How the Deal Supports NIL
Buffalo plays in a mid-major media market. Big-money boosters are scarce. A regional credit union partner lets UB co-create financial literacy programs, debit-card campaigns, and auto-loan offers aimed at student-athlete audiences. These programs can run alongside NIL campaigns without raising pay-for-play concerns.
Look for Broadview-branded content studios inside Broadview Village and joint NIL clinics where athletes learn to earn from appearances while managing their money and taxes.
The athletics department also gains a selling point when talking to local businesses about NIL marketplaces. A 15-year anchor partner that invests in both facilities and students makes it easier to pitch multi-year NIL retainer deals for football or women's basketball stars. One steady financial sponsor opens the door to media training stipends, health insurance, and performance services.
What Broadview Gets in Return
Banks and credit unions rarely chase impressions alone. Broadview wants new households, small-business relationships, and younger members across Western New York.
This deal gives them direct channels inside campus tours, alumni events, and football Saturdays. Think pop-up branches on game day, refinance offers for graduates, and financial wellness courses built into freshman orientation.
Broadview also gains ground in a region where national banks push digital-only products. Naming rights let the credit union set up mobile ATMs, co-branded merch, and loyalty programs that reward fans for using Broadview payment tools inside the stadium district. Success should be measured by deposit growth and loan starts — not just signage counts.
Modern Campus Design as a Sponsorship Canvas
Renaming the whole precinct "Broadview Village" shows that UB knows how to make money from the spaces between venues. The walkways connecting Nan Harvey Field, the Family Fieldhouse, and the Brittany Murchie Mulla Sports Performance Center can now host sponsor-owned features like interactive stats walls, athlete story galleries, or mixed-reality experiences.
The university can also tell cross-sport stories. Women's softball, track, and volleyball all benefit from refreshed signage and shared hospitality zones. That broader exposure helps when pitching new sponsors or asking Broadview to step up with NIL matching funds or community clinics.
KPIs to Track
Both sides should hold the partnership to clear metrics:
- Revenue Mix: Track how much athletic department funding comes from corporate deals vs. donor gifts. The naming deal should reduce reliance on volatile NIL dollars.

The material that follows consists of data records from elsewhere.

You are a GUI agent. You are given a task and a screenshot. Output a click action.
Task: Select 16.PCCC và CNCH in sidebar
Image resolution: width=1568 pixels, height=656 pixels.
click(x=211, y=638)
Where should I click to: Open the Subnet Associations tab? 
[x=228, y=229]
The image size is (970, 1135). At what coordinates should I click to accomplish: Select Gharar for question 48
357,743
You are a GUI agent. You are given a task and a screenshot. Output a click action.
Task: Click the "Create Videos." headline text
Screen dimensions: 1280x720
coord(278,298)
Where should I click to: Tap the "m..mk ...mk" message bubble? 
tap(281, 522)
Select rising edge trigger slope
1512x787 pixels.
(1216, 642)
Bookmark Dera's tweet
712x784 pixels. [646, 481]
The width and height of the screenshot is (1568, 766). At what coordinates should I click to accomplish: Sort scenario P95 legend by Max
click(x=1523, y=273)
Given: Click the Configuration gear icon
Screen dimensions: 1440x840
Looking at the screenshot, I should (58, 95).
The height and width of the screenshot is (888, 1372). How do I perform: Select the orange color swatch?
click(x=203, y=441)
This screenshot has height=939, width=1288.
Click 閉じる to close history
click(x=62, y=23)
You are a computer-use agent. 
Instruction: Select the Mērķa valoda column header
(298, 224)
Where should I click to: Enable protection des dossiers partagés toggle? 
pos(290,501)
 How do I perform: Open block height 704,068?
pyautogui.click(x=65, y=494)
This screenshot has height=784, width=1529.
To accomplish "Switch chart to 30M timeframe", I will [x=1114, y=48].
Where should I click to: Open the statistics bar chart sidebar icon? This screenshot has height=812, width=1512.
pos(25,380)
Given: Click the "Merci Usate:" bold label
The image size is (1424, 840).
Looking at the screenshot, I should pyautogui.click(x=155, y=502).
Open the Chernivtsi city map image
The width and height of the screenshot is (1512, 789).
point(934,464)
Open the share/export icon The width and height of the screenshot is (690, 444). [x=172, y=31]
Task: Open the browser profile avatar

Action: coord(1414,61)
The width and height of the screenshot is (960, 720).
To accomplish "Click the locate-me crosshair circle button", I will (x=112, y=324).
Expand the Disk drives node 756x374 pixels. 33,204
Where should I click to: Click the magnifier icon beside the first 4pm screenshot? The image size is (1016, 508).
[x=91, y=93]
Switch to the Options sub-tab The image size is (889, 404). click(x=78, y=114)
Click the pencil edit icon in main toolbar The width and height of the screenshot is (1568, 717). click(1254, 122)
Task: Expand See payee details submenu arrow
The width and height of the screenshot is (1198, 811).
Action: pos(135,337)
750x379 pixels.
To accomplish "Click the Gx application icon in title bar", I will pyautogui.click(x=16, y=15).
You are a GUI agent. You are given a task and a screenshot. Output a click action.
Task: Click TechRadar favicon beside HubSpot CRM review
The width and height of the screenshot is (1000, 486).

- Membership Growth: Broadview should set targets for new student and alumni accounts each season, broken out by sport.
- Facility Use: Count non-game-day events at Broadview Stadium and Arena — especially community events that drive extra food and parking revenue.
- Student Impact: Publish yearly reports showing how emergency fund grants and scholarships are split across men's and women's programs.
Takeaways for College Athletic Departments
Public universities outside the SEC or Big Ten can still land strong naming-rights deals. The key is to bundle campus-wide benefits. Broadview is paying for signage, but it's also funding the infrastructure UB needs to compete in the NIL era.
Athletic directors should study how UB wrapped facility naming, financial education, and student support into one proposal that speaks the language of a community-focused credit union.
Expect similar models at peer schools where credit unions or regional banks see campuses as customer pipelines. The programs that win renewals will be the ones that tie every activation — from debit-card signups to NIL workshops — to measurable results. Tools like SponsorFlo.ai make that possible by turning anecdotal wins into dashboards that justify multi-year renewals.
The Broadview-UB deal proves that schools outside the power conferences can build an all-weather revenue stream from naming rights. If the execution matches the ambition, Buffalo will graduate more than a new stadium name — it will graduate athletes who enter the NIL marketplace with financial skills, health coverage, and a campus built to support them.